I get asked a lot how I manage to get so much done.
The short answer?
I don’t let things linger.
In my last post, I shared how starting each morning by checking my calendar sets my intention for the day. That one minute grounds me in what actually matters.
The next micro habit builds on that foundation:
Deal with things as they come across your desk.
Not later. Not “when I have time.”
When they arrive.

Why This Matters
Every unopened email, unanswered text, or unopened envelope quietly takes up mental space. Even when we’re not actively thinking about it, our brain knows it’s there—and that low-grade tension adds up.

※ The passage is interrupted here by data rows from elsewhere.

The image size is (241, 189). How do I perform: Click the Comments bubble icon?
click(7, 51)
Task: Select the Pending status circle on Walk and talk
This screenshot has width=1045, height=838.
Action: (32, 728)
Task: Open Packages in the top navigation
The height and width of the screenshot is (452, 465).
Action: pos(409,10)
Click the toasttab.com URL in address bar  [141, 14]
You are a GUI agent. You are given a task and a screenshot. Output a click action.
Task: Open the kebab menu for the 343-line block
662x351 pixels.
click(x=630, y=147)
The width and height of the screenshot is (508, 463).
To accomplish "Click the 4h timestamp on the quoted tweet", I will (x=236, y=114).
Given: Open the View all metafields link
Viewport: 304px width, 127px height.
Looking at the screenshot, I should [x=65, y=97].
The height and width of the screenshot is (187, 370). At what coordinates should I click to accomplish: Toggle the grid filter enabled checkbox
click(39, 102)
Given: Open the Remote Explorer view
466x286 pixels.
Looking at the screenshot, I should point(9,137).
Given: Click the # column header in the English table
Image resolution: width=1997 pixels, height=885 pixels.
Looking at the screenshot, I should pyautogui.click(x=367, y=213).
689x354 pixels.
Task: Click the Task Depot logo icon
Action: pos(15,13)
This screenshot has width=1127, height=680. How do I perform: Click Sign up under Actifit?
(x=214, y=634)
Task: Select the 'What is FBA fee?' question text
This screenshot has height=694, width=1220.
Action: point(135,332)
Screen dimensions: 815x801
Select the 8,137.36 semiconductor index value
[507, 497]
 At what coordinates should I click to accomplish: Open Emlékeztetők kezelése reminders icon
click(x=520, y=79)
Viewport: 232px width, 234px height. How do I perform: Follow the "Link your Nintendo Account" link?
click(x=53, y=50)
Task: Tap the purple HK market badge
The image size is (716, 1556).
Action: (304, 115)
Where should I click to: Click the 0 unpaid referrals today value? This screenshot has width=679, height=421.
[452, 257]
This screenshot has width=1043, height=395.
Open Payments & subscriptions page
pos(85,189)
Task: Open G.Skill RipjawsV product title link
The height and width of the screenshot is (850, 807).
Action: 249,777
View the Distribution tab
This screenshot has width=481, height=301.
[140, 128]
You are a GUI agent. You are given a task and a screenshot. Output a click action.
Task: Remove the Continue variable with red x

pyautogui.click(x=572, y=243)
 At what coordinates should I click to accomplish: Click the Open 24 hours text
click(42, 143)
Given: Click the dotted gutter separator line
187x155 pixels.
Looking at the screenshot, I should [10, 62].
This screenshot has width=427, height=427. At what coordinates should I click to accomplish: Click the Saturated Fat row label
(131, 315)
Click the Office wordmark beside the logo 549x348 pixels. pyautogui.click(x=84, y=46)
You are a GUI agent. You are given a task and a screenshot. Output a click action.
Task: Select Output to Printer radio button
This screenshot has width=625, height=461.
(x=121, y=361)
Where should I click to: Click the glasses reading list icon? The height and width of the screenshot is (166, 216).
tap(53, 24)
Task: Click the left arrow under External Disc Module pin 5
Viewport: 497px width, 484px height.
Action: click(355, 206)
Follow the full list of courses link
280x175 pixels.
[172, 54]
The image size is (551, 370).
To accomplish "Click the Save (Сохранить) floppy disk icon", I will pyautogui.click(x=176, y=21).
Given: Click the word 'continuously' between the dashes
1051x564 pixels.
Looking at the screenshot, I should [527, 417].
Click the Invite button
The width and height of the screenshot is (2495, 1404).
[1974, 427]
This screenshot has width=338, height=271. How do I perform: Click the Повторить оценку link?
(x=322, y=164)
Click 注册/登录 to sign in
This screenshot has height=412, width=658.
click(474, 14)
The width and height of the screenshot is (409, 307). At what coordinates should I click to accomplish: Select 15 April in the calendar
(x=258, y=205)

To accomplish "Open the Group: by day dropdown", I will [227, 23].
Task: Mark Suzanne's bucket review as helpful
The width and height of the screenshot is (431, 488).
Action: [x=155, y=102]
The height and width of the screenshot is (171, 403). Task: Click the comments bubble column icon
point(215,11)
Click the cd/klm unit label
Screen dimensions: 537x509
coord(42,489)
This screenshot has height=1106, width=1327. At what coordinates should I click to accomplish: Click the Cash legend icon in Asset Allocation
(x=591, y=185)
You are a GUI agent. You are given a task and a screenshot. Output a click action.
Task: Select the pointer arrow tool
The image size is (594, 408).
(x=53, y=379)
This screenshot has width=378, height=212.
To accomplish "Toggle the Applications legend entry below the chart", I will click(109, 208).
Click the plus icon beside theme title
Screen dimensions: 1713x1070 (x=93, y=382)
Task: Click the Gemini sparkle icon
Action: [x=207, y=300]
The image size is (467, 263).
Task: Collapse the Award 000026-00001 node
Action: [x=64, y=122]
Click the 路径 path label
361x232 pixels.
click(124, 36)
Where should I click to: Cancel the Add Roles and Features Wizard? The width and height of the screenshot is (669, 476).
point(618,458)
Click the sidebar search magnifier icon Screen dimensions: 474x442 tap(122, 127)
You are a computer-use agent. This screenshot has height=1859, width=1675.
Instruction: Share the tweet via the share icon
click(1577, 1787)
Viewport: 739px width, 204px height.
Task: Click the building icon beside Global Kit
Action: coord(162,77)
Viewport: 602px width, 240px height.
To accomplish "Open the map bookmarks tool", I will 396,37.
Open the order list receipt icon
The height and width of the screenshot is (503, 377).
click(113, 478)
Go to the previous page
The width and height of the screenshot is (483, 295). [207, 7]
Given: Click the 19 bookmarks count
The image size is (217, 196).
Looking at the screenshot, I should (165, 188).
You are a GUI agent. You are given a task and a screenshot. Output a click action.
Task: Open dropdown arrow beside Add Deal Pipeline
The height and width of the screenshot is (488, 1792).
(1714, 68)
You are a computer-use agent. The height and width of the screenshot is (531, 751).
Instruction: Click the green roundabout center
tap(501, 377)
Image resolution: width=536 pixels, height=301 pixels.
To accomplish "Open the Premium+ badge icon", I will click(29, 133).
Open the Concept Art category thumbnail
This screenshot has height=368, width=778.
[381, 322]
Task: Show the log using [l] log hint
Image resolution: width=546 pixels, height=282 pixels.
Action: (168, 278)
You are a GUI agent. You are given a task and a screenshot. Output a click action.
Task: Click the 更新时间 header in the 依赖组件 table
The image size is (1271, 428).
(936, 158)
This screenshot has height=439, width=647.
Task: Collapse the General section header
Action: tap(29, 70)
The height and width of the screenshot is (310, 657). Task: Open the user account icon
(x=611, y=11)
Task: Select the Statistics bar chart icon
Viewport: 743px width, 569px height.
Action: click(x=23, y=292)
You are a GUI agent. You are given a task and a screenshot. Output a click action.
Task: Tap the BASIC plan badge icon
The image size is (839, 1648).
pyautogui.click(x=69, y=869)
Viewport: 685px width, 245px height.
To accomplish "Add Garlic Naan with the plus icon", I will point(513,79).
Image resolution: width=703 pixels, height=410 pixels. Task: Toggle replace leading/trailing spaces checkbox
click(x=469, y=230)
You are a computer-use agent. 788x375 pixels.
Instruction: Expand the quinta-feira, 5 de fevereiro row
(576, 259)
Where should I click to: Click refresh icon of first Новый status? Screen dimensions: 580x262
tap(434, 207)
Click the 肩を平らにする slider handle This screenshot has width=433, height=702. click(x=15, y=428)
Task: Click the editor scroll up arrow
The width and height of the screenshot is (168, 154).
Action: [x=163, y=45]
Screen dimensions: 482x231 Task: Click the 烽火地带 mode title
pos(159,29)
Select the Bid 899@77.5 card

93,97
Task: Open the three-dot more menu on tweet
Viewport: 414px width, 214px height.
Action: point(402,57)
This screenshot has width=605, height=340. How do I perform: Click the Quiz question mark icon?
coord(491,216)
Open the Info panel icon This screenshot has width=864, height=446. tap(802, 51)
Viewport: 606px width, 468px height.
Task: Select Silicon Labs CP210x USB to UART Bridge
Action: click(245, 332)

This habit isn’t about being reactive.
It’s about being decisive.
Email: Touch It Once (If Possible)
I check my email once a day, usually mid-morning. Anything that comes in after that waits until the next day—unless I’m expecting something specific.
When I open an email, I make a decision immediately:
- If it’s an invitation to a meeting or webinar
I register or reply right then and post it to my calendar. I don’t save it for later. - If it requires information I don’t yet have
I use Gmail’s Boomerang feature and schedule it to return to my inbox at a time when I know I’ll have what I need.
No mental notes.
No sticky reminders.
No inbox clutter pretending to be a to-do list.
Snail Mail: Same Rules Apply
Physical mail gets the same treatment:
- Read it.
- Toss it.
- Answer it.
If it’s a bill that requires payment, I don’t stop my workflow to pay it immediately—but I do decide what to do with it.
I pay bills twice a month: the 15th and the end of the month. Anything due goes into a designated file until that time. Once it’s filed, my mind is free from it.
The key isn’t doing everything instantly.
The key is deciding instantly.
Text Messages: The Fastest Path to Me
Text messages are actually the easiest—and often the best—way to reach me.
If I see it, I answer it.
No inbox triage. No delay.
That responsiveness isn’t accidental; it’s the byproduct of not letting communication pile up elsewhere.
The Real Secret Isn’t Speed—It’s Closure
This micro habit works because it creates closure.
Every message, email, or envelope asks one simple question:
“What am I going to do with this?”
When you answer that question immediately, you remove friction from your day and clarity replaces clutter.
It’s a small habit.
But repeated daily, it quietly multiplies your effectiveness.
Walking in purpose, thinking in synergy.